Cambodia Journals | Kratìe, 29 August 2019
We left the noisy, busy streets of Phnom Penh days ago and, heading east into the Mondulkiri mountains, we knew we would encounter a very different situation than in the capital.
But it was only a few days later that I realised that this diversity was not just the people or the geography of the places. The difference was the lack of noise, such a lack that one could call it… silence.
In Cambodia, silence is not just a lack of noise, it is much more.
The friendliness of people is a form of silence. Toothless old people proudly smiling as if they still had them. Of the harmless shyness of the girls who serve you food and, although they do not understand a comma of what you say, continue to listen to you because you are a guest, not a customer.

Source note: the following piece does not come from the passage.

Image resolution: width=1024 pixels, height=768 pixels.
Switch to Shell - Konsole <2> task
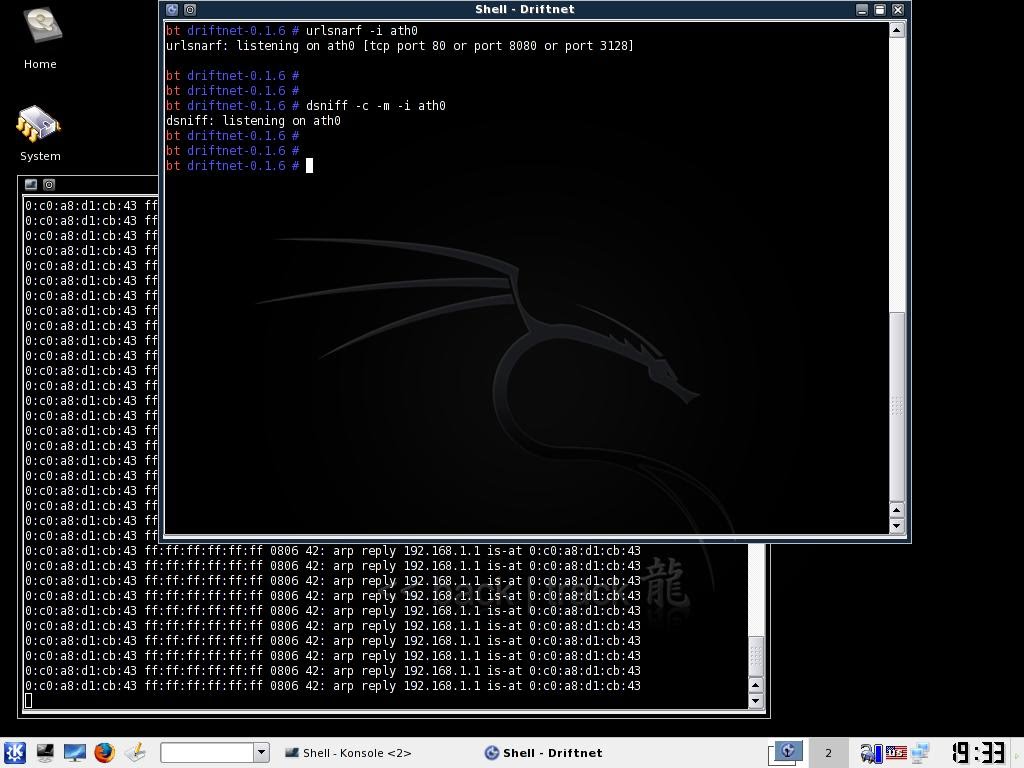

It is also the silence of children who know only one word in your language and say it over and over again when they see you: hello!
Cambodia is also called the Country of the Stone Forests, referring to the thousand thousand temples dating back to the magnificence of the ancient Khmer empire. And maybe this is precisely the reason for the silence in the air even before one’s ears: the proud Khmer people, who are now descendants of that empire, have a calmness and openness in their hearts that has been lost in many other peoples. Perhaps.
Or is it just an impression that cheats those who walk through the bewitching green of this land.
But, in the end, who cares?
We are travelling in the land that made me realise the lack of noise, and, in a few days, we will arrive in the mountains where elephants become legends.